Document excerpt ▸
The Kindertransport was the rescue of Jewish children from Nazi-controlled territory from 1938 to 1939. Here, author Mike Levy looks at some of the unsung heroes of this movement.

Mike’s book, Get the Children Out! : Unsung Heroes of the Kindertransport, is available here: Amazon US | Amazon UK

Jewish children arriving in London in February 1939. Source: Bundesarchiv, Bild 183-S69279 / CC-BY-SA 3.0, available here.

When the word ‘Kindertransport’ is heard, one name often comes to the fore: Sir Nicholas Winton. Made famous by British TV’s ‘That’s Life’ programme in the late 1980s and the recent film ‘One Life’ starring Anthony Hopkins. Winton’s name has become synonymous with the rescue of unaccompanied Jewish children from Nazi-controlled Europe in the late 1930s. But Winton did not, could not have, acted alone. The rescue of nearly 10,000 young Jews from Germany, Austria and Czechoslovakia involved hundreds if not thousands of people. I once asked Sir Nicholas, when he was 103 years of age, why his name is so well known and the others forgotten. Ever humble and self-deprecating, he replied, ‘That’s easy to explain, I’ve outlived the others’.

So let’s go back a bit here and look again at the history. On December 2, 1938, just 86 years ago, a group of 200 young people descended a ship’s gangplank in the Essex port of Harwich. They came from Germany without their parents, siblings, family, friends; they came alone. These 200 were the vanguard of one of the largest acts of rescue in the Holocaust era. They were Jewish children from orphanages and homes that had been torched, battered or smashed by Nazi thugs on the night of November 9/10, 1938 – so called ‘Kristallnacht’, the Night of Broken Glass, now more accurately dubbed ‘November Pogroms’. The children had witnessed SS and Hitler Youth beating up their parents, wrecking their homes and businesses, arresting men and carting them off to be brutalised in concentration camps. It was after this terrible night that parents in Germany decided to send their children to  safety. The British government had decided to waive visas for fleeing children under the age of 17.

Item position data
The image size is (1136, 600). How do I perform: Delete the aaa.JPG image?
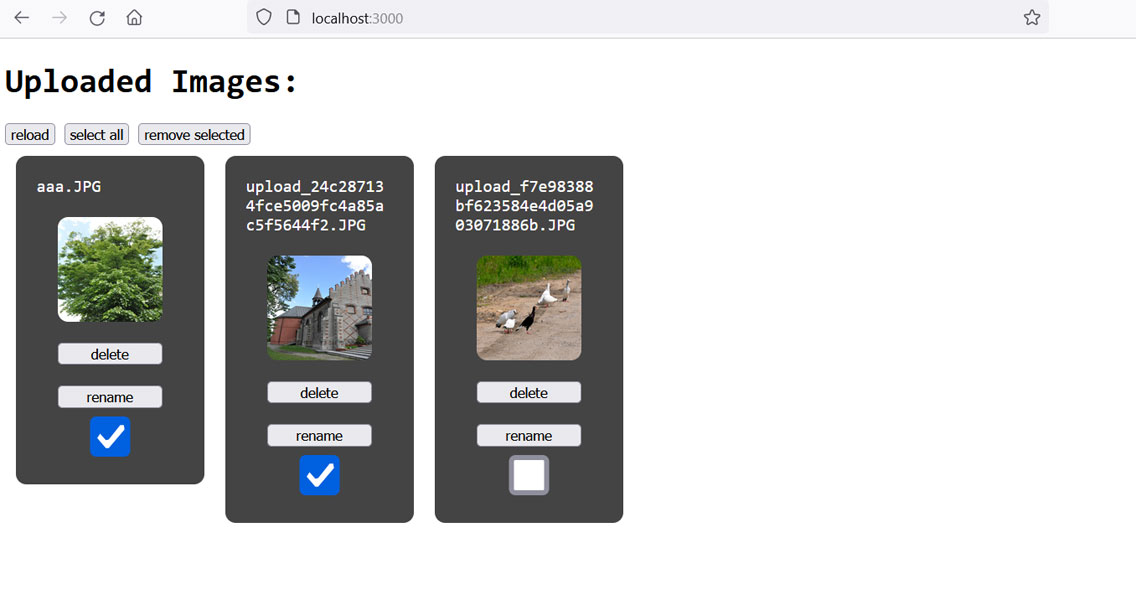click(110, 354)
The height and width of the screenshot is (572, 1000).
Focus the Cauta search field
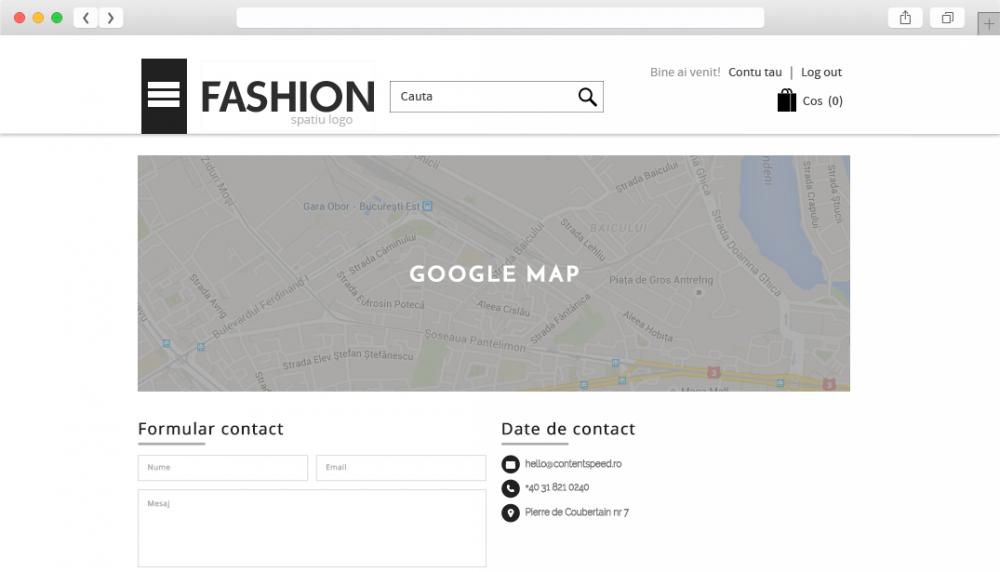(485, 96)
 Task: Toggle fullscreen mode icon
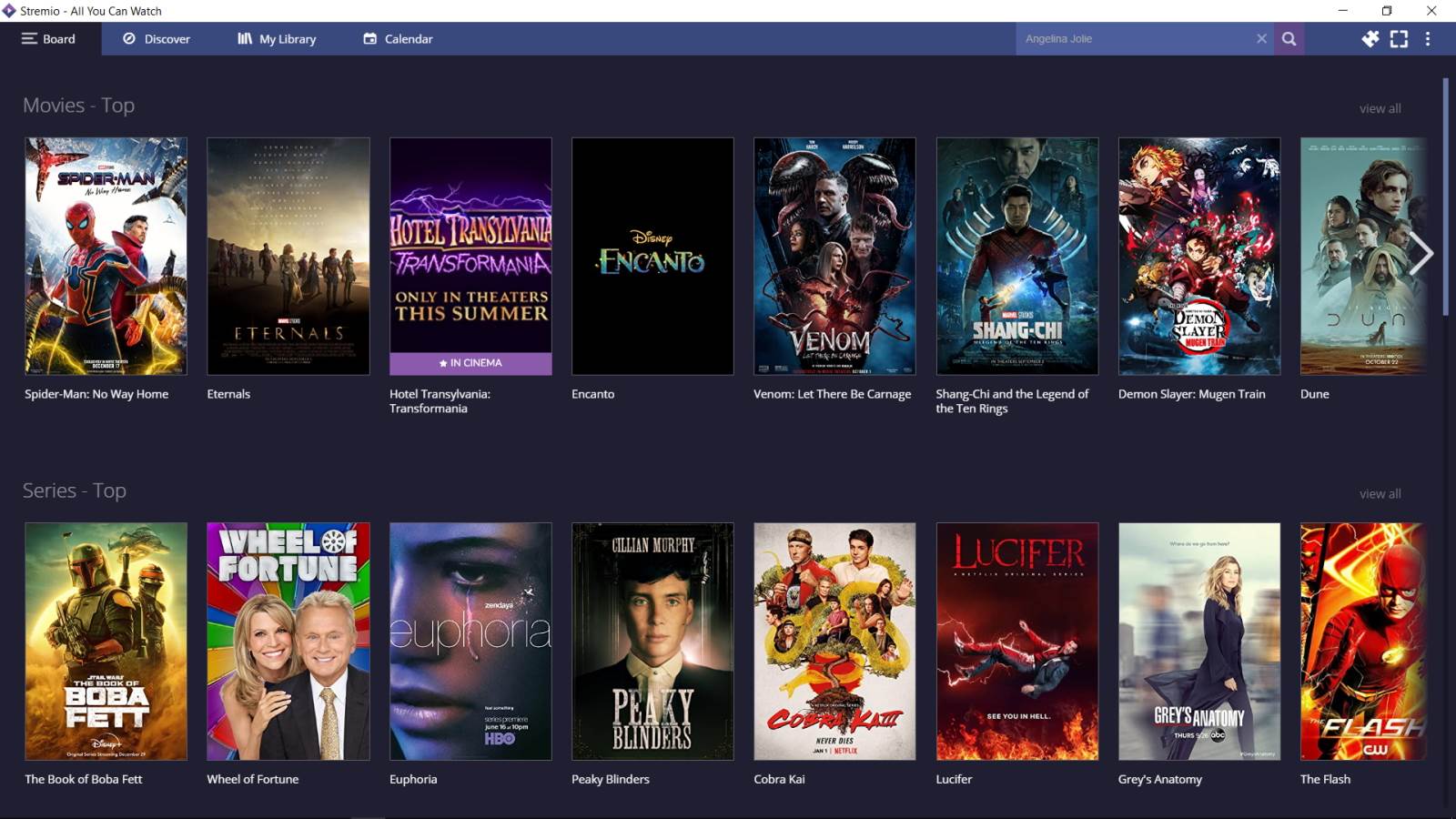(1399, 39)
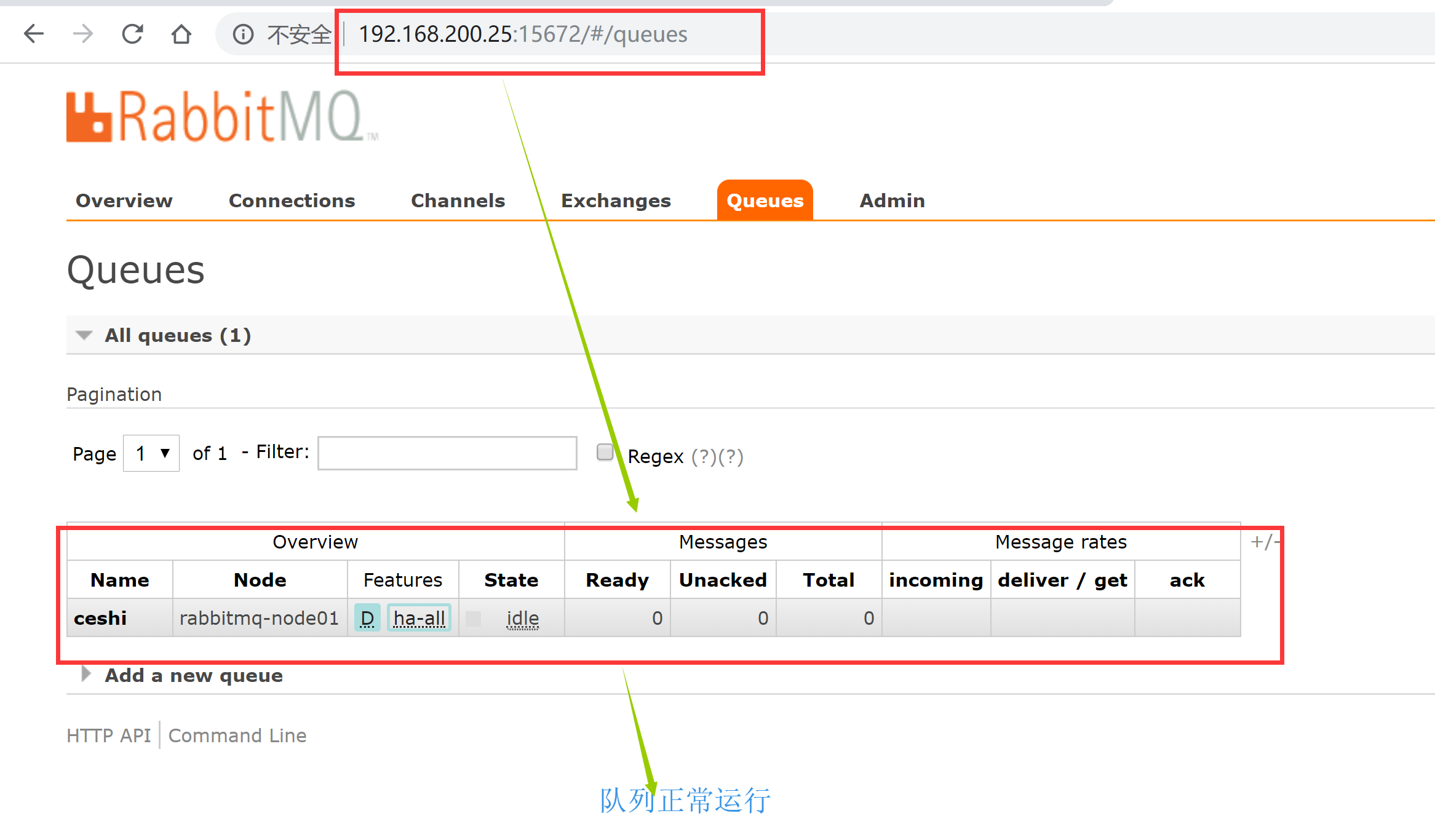Collapse the All queues section

[177, 335]
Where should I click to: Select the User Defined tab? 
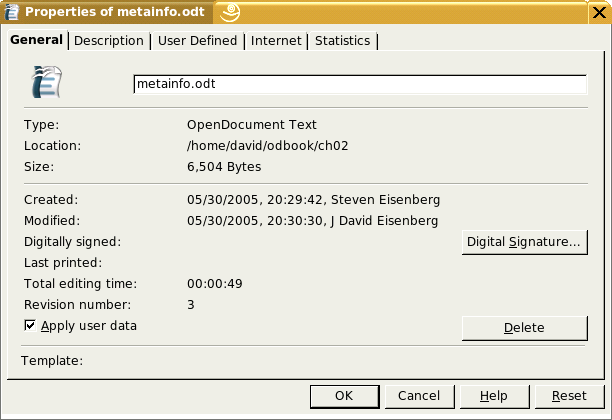click(197, 41)
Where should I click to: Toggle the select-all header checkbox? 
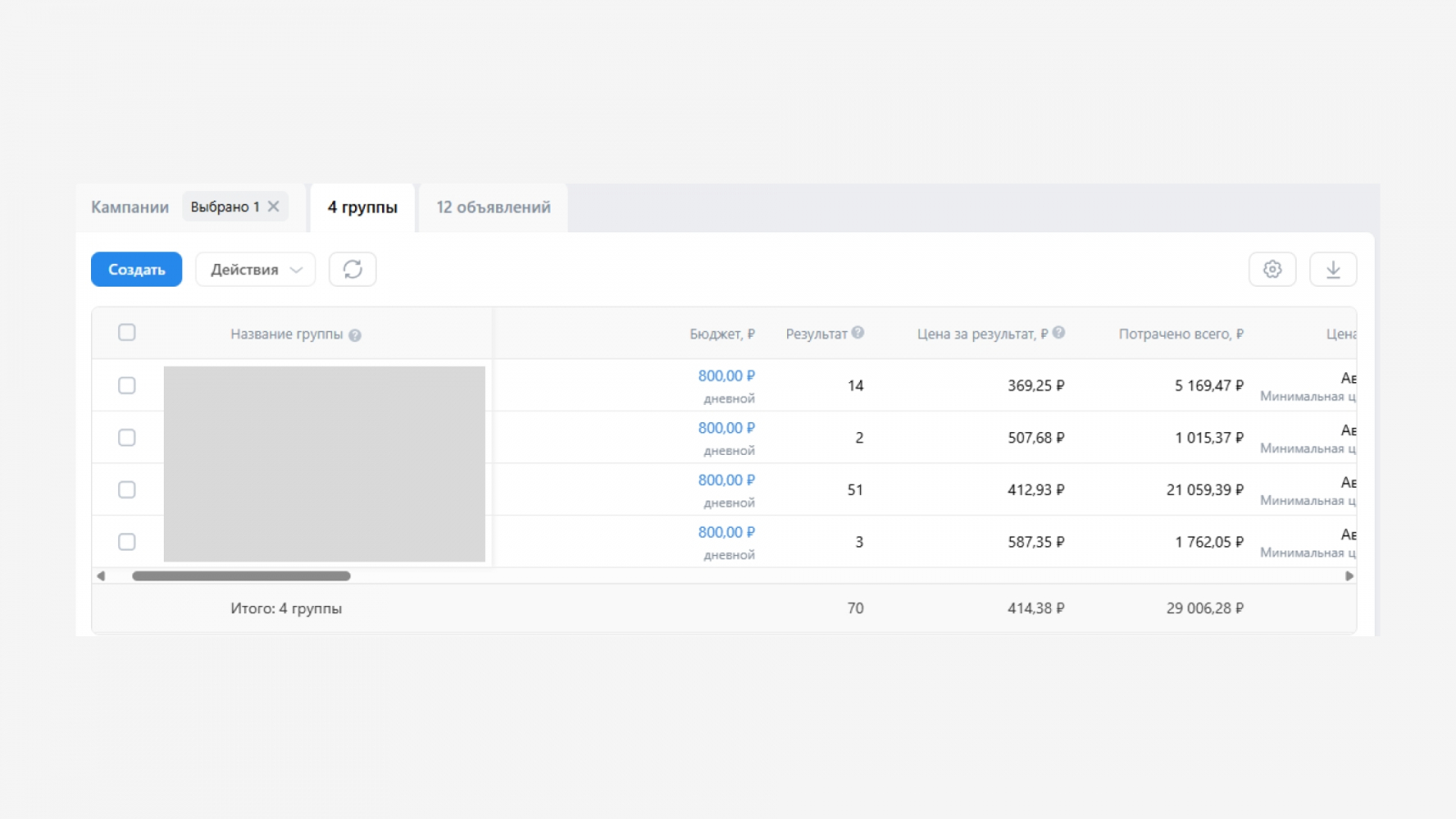pyautogui.click(x=127, y=333)
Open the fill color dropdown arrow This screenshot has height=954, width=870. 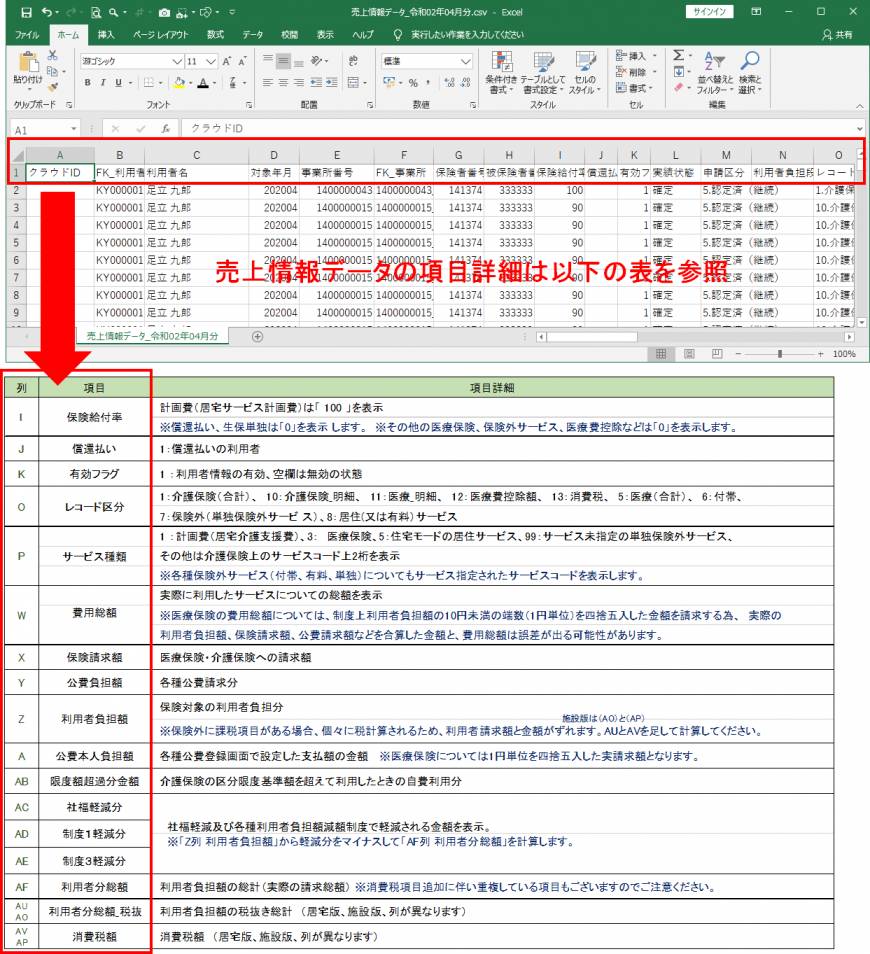[189, 83]
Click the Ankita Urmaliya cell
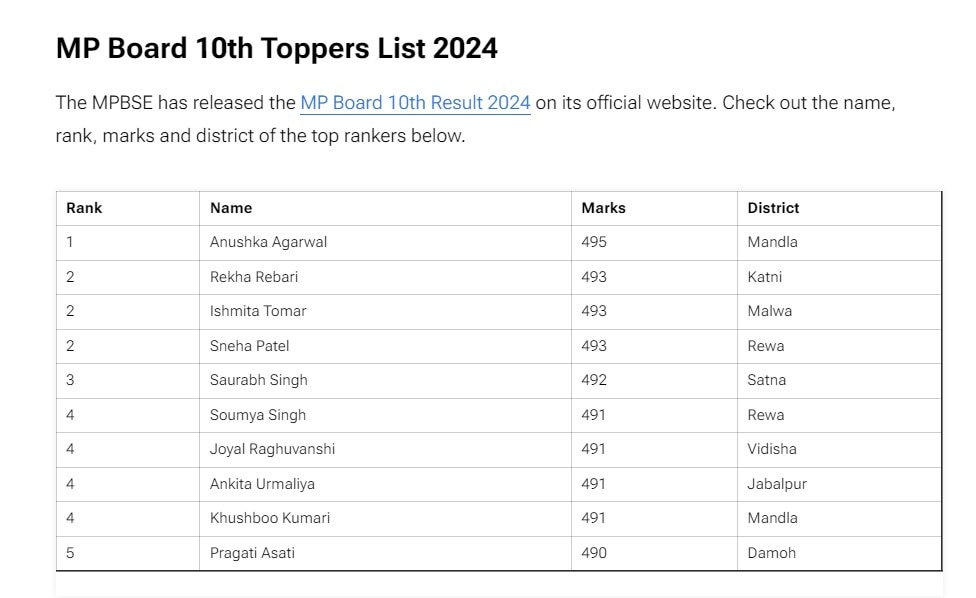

Short exercise A ▸
Reproduce the Kindertransport text from "The Kindertransport was" up to and including "3.0, available here.", switching "Jewish children" to "Jewish minors".
Short exercise B ▸
List the countries that the Kindertransport text names as those from which nearly 10,000 young Jews were rescued.
These data originate from a separate source.

Output A ▸
The Kindertransport was the rescue of Jewish minors from Nazi-controlled territory from 1938 to 1939. Here, author Mike Levy looks at some of the unsung heroes of this movement.

Mike’s book, Get the Children Out! : Unsung Heroes of the Kindertransport, is available here: Amazon US | Amazon UK

Jewish minors arriving in London in February 1939. Source: Bundesarchiv, Bild 183-S69279 / CC-BY-SA 3.0, available here.

Output B ▸
Germany, Austria, Czechoslovakia